PROMPT: Lines to return, exactly: from the line with "Sports (96, 2121)" to the line with "Contact (1459, 40)" in the entries below, both included.

(Stored items)
╭──
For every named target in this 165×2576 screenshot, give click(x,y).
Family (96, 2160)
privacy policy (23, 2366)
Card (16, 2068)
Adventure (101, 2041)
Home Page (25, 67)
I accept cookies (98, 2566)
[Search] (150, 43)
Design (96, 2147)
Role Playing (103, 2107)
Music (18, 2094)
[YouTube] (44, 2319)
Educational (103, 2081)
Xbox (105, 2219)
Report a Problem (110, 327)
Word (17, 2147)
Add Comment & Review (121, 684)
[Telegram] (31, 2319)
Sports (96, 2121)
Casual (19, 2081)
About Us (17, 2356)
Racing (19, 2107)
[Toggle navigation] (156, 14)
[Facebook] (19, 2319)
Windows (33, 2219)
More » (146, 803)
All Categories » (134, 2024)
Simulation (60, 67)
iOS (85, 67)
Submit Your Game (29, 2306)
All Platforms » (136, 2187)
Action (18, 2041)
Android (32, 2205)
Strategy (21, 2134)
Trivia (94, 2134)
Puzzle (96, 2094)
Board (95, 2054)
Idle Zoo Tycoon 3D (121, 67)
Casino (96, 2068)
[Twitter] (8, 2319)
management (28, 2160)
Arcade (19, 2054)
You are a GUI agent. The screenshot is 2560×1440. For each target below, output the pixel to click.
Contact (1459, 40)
╰──
╭──
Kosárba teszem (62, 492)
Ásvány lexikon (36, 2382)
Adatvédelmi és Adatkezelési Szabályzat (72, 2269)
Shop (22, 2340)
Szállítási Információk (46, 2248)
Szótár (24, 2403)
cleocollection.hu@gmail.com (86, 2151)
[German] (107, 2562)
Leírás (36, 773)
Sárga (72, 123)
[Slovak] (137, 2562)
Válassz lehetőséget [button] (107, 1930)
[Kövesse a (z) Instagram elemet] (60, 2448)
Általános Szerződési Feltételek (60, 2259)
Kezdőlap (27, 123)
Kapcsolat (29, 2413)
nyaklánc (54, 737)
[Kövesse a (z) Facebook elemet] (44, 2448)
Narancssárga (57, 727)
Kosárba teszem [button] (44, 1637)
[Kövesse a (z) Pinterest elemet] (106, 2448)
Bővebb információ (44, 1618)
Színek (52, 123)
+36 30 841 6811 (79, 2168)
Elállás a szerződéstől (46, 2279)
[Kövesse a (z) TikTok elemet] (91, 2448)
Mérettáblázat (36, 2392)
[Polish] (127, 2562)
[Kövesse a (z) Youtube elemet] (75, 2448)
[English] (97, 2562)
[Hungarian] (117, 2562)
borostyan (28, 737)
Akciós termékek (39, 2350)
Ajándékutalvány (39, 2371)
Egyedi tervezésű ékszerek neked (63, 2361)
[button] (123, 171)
╰──
SOLUTION:
Sports (96, 2121)
Casual (19, 2081)
About Us (17, 2356)
Racing (19, 2107)
[Toggle navigation] (156, 14)
[Facebook] (19, 2319)
Windows (33, 2219)
More » (146, 803)
All Categories » (134, 2024)
Simulation (60, 67)
iOS (85, 67)
Submit Your Game (29, 2306)
All Platforms » (136, 2187)
Action (18, 2041)
Android (32, 2205)
Strategy (21, 2134)
Trivia (94, 2134)
Puzzle (96, 2094)
Board (95, 2054)
Idle Zoo Tycoon 3D (121, 67)
Casino (96, 2068)
[Twitter] (8, 2319)
management (28, 2160)
Arcade (19, 2054)
You are a GUI agent. The screenshot is 2560×1440. For each target below, output the pixel to click.
Contact (1459, 40)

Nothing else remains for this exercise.